# Forum Argomenti di discussione Diritto Societario  perdita e copertura in una srls

## c.t.

buon pomeriggio.
la copertura della perdita in una srls, quando questa supera il cs, deve essere subito deliberata in assemblea, giusto?
può essere fatta appena dopo l'assemblea di approvazione di bilancio?
e la copertura deve avvenire per forza davanti al notaio e entro quanto tempo? 
grazie

----------


## danilo sciuto

Può essere fatta appena dopo, ma sempre davanti al notaio.

----------


## c.t.

> Può essere fatta appena dopo, ma sempre davanti al notaio.

  Danilo.. è una srl semplificata..
ho già mandato il verbale di approvazione di bilancio.. in CCIAA... 
in cui, in presenza di perdita, si decideva immediatamente che il socio finanziatore rinunciava al finanziamento, quindi di rigirare a riserva per perdite il finanziamento infrtuttifero..e così si copriva la perdita..
Lo annullo subito? annullo l'invio? 
ci saranno sanzioni? le sanzioni ovvio le pagherò io...però ... sono turbata...

----------


## shailendra

> Danilo.. è una srl semplificata..
> ho già mandato il verbale di approvazione di bilancio.. in CCIAA... 
> in cui, in presenza di perdita, si decideva immediatamente che il socio finanziatore rinunciava al finanziamento, quindi di rigirare a riserva per perdite il finanziamento infrtuttifero..e così si copriva la perdita..
> Lo annullo subito? annullo l'invio? 
> ci saranno sanzioni? le sanzioni ovvio le pagherò io...però ... sono turbata...

  Secondo me se il socio ha rinunciato a un finanziamento trasformandolo in riserva hai operato correttamente.

----------


## Roberto72

Io, per evitare qualsiasi rischio di imposta di registro, avrei dato atto nell'assemblea di approvazione che la perdita sarebbe stata coperta da riserve esistenti.

• • • • •

# [CONSEGNA 1]
Conta le righe dei record qui sotto in cui compare la stringa "beside". Scrivi soltanto il numero.

• • • • •

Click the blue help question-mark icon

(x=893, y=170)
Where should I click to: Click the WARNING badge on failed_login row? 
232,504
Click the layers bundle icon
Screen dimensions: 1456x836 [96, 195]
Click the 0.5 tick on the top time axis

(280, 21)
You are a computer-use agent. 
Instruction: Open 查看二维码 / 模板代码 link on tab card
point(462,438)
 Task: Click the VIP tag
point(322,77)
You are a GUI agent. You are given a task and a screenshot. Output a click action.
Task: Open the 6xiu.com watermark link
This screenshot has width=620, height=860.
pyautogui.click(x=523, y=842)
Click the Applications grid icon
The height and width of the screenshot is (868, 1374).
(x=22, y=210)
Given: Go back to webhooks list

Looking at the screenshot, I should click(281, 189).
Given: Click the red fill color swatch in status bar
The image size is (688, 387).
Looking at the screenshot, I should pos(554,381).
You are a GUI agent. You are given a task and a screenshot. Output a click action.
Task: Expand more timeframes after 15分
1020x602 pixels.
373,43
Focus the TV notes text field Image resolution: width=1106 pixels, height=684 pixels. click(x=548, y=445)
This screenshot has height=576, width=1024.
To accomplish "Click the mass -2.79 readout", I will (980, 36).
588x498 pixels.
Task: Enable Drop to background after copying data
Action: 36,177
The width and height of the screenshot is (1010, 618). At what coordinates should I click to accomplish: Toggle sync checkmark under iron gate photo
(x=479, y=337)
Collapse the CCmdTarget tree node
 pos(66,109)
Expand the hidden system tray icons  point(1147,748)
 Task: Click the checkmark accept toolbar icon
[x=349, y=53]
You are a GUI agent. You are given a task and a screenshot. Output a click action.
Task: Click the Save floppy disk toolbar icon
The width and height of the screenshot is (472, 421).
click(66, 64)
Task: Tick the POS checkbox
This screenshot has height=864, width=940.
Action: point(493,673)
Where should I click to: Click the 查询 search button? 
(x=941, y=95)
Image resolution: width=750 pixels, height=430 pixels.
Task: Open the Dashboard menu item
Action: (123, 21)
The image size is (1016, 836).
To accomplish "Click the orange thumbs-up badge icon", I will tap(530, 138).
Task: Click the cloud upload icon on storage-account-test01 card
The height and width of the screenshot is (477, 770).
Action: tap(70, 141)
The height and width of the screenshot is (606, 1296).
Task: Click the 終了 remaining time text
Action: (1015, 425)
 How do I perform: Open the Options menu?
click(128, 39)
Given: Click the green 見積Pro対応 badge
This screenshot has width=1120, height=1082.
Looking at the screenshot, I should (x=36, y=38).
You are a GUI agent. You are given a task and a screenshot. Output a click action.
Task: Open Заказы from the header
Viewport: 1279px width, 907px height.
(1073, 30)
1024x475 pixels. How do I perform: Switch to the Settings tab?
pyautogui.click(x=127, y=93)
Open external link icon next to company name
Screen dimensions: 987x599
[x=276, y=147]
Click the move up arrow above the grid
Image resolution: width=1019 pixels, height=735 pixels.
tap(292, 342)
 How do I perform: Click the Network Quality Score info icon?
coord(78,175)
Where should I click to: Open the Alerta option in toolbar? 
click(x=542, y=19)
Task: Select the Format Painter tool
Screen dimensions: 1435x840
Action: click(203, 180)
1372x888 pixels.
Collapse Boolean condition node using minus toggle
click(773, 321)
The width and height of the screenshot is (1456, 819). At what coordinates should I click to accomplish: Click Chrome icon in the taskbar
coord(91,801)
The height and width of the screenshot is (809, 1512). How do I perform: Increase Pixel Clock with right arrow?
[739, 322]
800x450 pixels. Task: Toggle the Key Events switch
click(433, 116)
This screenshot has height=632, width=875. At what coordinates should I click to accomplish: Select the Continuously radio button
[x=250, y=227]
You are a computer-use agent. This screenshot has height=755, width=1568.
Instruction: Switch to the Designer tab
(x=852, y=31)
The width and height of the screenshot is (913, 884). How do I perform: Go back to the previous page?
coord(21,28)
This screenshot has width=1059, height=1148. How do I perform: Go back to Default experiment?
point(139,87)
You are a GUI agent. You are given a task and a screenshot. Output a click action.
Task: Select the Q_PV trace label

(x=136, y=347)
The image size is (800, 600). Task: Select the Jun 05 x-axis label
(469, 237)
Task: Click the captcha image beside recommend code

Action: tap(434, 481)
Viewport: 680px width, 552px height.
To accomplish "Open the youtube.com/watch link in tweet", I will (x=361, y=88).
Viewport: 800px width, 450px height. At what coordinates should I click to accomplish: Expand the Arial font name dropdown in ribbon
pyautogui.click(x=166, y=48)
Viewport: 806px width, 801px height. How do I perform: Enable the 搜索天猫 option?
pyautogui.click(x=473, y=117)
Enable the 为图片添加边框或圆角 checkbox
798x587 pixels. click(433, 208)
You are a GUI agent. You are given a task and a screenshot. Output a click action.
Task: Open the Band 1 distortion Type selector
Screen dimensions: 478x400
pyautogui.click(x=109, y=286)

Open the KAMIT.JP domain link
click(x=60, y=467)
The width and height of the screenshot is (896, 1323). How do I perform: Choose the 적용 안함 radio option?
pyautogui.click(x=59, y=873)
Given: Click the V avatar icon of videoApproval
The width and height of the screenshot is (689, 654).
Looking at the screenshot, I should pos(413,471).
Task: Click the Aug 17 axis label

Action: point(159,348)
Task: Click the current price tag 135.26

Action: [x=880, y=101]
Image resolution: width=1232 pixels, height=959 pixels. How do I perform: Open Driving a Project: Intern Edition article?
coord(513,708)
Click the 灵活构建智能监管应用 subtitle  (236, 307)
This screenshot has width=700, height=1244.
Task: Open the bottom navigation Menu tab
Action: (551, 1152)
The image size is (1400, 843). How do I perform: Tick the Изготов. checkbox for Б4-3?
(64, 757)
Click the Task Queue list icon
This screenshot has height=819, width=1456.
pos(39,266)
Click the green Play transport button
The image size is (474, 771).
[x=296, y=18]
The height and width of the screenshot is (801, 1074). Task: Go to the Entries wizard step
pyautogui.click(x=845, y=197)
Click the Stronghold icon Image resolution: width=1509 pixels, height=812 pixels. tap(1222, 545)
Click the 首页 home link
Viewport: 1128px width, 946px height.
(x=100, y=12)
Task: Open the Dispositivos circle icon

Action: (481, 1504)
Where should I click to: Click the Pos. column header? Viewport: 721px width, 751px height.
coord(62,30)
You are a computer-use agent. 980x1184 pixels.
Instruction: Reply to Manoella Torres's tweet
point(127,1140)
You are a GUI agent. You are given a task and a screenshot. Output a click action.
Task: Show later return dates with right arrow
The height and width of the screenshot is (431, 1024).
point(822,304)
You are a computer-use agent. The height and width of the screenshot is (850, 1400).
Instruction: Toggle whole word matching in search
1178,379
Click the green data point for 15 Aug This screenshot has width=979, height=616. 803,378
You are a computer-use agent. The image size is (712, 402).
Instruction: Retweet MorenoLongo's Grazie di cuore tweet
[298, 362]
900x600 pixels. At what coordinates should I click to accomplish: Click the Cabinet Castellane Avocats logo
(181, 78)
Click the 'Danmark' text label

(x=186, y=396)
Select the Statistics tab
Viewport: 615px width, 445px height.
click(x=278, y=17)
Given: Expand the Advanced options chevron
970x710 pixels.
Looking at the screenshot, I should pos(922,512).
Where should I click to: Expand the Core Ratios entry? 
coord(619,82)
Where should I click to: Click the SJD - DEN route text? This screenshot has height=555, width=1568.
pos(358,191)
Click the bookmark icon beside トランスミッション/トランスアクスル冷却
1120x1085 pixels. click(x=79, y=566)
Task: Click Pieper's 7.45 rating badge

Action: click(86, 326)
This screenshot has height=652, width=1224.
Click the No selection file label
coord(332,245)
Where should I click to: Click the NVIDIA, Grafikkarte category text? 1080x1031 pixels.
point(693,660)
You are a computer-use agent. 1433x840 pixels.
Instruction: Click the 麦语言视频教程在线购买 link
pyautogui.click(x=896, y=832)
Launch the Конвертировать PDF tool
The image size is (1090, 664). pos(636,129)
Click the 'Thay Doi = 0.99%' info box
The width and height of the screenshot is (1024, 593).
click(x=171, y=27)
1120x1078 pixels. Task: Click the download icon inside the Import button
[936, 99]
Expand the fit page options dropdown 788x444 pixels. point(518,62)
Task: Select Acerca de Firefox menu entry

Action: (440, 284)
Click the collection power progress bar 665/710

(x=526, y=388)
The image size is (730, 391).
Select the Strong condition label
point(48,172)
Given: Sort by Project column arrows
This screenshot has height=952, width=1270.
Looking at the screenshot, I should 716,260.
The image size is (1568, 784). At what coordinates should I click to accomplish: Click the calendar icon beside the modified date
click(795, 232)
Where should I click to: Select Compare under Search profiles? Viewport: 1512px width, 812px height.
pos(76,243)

• • • • •

# [CONSEGNA 2]
Elenca, senza ripetizioni, i nomi utente di tutti coloro che intervengono nella discussione sulla perdita in una srls riportata sopra.

# [RISPOSTA 1]
3

# [RISPOSTA 2]
c.t.
danilo sciuto
shailendra
Roberto72